Thursday, November 10, 2016

W3C VR Workshop - Building a WebVR Content Pipeline

On October 19th and 20th the W3C held its first very VR Workshop. It was our first chance to both look back at what we had accomplished with some of the first revisions of the WebVR Specification which was working its way through as a W3C Community Group while also looking forward to the potentially large set of missing, future standards we were yet to write.

During the workshop I presented on a few topics, but mostly on accessibility of the Web in VR and performance. In the following few posts I'll be taking one of my lightning talks and expanding on it, line by line. I compared this with recording the lightning talks, taking my time, and hitting all of the points, but it seems better to get this into writing than to force everyone to put up with me 5-10 minutes at a time through a YouTube video!
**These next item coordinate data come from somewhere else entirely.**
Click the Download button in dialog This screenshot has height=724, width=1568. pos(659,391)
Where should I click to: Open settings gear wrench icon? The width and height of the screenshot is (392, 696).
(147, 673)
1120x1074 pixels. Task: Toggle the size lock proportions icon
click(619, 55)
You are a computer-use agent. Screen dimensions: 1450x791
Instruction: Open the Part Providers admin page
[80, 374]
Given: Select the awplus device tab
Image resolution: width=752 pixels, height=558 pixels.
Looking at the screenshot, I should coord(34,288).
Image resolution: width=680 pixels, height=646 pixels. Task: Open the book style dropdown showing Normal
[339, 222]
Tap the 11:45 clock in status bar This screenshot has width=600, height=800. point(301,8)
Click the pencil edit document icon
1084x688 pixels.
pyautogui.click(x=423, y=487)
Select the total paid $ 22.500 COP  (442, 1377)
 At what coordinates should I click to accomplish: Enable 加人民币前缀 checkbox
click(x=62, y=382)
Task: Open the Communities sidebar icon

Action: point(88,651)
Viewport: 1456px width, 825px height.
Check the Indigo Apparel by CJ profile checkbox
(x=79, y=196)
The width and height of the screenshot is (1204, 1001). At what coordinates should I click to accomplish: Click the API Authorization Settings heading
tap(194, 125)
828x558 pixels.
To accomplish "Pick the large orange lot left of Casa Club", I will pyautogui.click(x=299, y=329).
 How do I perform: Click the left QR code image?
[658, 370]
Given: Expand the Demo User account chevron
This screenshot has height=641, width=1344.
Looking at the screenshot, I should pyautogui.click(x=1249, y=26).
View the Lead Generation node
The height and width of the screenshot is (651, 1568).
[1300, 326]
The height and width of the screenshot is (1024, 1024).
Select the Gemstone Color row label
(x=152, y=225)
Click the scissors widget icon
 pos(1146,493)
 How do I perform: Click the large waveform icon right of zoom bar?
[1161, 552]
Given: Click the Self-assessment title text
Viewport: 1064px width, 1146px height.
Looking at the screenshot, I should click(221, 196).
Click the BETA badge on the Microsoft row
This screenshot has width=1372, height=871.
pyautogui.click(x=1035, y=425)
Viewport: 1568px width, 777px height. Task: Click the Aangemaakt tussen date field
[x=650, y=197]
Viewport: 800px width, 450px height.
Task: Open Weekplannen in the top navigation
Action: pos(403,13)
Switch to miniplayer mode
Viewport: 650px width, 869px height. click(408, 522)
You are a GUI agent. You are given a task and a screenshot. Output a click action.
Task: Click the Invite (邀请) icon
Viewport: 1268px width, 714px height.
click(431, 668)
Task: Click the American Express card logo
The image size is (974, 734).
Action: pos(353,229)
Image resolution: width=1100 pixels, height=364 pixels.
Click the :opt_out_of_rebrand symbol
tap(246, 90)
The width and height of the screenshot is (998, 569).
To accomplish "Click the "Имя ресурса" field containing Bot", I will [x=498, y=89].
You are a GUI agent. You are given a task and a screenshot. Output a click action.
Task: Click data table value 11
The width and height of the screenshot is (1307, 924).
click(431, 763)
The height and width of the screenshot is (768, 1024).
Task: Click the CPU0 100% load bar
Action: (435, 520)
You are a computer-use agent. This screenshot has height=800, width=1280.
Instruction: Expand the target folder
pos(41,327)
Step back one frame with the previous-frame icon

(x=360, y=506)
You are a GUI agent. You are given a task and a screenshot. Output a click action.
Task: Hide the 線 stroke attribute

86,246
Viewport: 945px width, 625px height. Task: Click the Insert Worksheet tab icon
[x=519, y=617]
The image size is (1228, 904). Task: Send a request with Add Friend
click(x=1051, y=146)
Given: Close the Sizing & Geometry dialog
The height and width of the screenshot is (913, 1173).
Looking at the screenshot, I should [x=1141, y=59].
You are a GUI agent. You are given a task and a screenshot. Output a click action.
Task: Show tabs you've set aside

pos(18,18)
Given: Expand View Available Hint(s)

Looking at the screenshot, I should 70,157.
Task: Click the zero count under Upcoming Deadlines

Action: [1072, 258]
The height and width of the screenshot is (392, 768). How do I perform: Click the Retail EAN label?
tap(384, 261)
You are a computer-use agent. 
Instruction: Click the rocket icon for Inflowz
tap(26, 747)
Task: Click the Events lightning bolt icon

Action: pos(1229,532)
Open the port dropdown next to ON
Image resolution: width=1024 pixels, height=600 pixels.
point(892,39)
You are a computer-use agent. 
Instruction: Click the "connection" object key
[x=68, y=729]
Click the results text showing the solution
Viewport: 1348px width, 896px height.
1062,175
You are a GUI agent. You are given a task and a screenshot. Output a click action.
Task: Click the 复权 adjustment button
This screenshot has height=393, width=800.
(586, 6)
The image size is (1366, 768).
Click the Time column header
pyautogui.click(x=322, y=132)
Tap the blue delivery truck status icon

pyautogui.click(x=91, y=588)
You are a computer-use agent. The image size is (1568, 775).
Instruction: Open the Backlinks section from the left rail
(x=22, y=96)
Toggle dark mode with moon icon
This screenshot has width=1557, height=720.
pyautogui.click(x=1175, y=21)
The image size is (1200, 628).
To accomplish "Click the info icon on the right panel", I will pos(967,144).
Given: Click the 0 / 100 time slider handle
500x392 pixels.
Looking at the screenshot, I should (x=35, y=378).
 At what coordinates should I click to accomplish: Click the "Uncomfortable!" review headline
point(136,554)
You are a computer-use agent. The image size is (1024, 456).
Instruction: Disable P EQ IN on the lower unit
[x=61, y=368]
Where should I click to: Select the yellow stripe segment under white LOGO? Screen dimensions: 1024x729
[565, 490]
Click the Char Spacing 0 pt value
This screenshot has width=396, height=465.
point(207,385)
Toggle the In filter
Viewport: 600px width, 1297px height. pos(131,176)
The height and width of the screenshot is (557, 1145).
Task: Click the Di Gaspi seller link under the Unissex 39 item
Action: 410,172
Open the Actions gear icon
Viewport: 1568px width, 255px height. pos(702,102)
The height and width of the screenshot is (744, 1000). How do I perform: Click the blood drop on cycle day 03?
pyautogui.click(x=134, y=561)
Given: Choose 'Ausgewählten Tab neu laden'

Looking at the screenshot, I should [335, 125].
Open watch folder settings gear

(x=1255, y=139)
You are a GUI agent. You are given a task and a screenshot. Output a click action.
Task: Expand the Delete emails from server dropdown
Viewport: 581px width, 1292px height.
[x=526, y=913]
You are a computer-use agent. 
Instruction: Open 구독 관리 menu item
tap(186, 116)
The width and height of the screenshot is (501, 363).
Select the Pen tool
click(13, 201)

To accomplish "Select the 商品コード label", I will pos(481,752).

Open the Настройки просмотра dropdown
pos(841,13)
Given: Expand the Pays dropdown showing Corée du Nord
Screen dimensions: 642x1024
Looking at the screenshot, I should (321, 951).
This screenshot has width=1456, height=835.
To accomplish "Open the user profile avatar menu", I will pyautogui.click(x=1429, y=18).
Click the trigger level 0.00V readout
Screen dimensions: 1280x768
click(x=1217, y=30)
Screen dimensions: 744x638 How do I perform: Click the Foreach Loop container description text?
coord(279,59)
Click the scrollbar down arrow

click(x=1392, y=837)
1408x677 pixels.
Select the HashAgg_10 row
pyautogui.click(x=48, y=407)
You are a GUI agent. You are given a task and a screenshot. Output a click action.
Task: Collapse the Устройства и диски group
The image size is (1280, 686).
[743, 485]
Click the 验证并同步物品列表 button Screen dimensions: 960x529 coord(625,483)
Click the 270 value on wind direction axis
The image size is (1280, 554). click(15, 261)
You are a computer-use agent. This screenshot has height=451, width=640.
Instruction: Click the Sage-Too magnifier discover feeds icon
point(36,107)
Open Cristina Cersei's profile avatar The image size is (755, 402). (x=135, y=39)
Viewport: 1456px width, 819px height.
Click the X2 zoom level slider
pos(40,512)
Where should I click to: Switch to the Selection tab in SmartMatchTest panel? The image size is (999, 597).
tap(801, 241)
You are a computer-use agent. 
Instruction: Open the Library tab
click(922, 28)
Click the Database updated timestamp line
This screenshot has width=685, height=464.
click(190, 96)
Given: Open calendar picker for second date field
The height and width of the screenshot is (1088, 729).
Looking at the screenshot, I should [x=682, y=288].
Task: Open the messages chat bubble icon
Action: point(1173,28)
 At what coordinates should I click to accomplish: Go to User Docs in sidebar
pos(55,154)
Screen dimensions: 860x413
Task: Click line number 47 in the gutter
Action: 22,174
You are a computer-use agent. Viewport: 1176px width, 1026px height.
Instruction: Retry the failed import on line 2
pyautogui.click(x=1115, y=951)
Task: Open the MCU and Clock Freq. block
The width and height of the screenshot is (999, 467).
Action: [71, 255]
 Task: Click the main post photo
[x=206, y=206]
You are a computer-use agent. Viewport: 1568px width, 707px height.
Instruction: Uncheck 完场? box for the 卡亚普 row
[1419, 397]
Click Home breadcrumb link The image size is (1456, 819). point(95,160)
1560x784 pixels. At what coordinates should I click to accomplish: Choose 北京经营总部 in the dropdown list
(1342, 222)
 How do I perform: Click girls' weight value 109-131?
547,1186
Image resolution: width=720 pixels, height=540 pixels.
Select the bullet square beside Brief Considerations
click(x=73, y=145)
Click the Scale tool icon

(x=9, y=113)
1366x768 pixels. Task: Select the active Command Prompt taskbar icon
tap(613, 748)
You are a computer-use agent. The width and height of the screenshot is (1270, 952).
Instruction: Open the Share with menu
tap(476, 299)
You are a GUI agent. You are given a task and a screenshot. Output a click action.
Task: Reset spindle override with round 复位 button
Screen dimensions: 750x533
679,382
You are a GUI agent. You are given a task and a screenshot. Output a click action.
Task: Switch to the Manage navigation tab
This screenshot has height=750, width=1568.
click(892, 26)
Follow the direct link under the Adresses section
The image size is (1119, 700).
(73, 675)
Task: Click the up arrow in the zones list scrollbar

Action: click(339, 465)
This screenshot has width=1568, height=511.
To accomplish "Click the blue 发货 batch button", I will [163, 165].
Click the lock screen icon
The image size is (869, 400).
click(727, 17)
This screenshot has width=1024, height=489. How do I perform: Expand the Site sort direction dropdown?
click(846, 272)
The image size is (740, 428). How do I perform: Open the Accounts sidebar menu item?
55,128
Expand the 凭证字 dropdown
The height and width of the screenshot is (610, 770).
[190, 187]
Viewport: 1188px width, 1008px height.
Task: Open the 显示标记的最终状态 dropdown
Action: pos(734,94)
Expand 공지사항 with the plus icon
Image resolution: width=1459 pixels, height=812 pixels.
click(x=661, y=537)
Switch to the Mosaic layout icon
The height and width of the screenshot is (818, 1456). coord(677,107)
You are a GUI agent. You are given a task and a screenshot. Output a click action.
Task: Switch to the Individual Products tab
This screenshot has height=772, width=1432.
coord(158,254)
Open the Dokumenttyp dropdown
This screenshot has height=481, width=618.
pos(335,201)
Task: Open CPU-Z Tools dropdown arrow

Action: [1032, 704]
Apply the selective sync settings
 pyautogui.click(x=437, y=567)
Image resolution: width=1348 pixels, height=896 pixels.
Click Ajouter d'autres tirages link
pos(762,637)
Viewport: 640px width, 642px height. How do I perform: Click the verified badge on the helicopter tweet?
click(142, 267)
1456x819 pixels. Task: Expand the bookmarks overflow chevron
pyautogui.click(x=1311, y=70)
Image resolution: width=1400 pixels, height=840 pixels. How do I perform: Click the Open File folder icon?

My first performance talk was on the WebVR Content Pipeline. This is an area I'm supremely passionate about because it is wide open right now with so much potential for improvement. If we look at the commplicated, multi-tool build pipelines that exist in the games industry and use that as an indication of what is to come then that is a glimpse into where I'm thinking. If you want to see the original slides then you can find them here. Otherwise continue reading I'll cover everything there anyway.

The WebVR Content Pipeline Challenge

Not an official "fix this" challenge, but rather a challenging are to be fixed. I started this slide by reflecting on the foreign nature of build pipelines on the web. Web content has traditionally been a cobbled together mess of documents, scripts and graphics resources all copy deployed to a remote site. In just the past few years, maybe 5 at most, the concept of using transpilers, optimizers and resource packers has become almost commonplace for web developers. Whereas from 2000-2010 you might be rated on your CSS mastery and skillset, 2010 and onward we maybe started talking more about toolchains. This is good news, because it means some of the infrastructure is already present to enable our future build environments for WebVR.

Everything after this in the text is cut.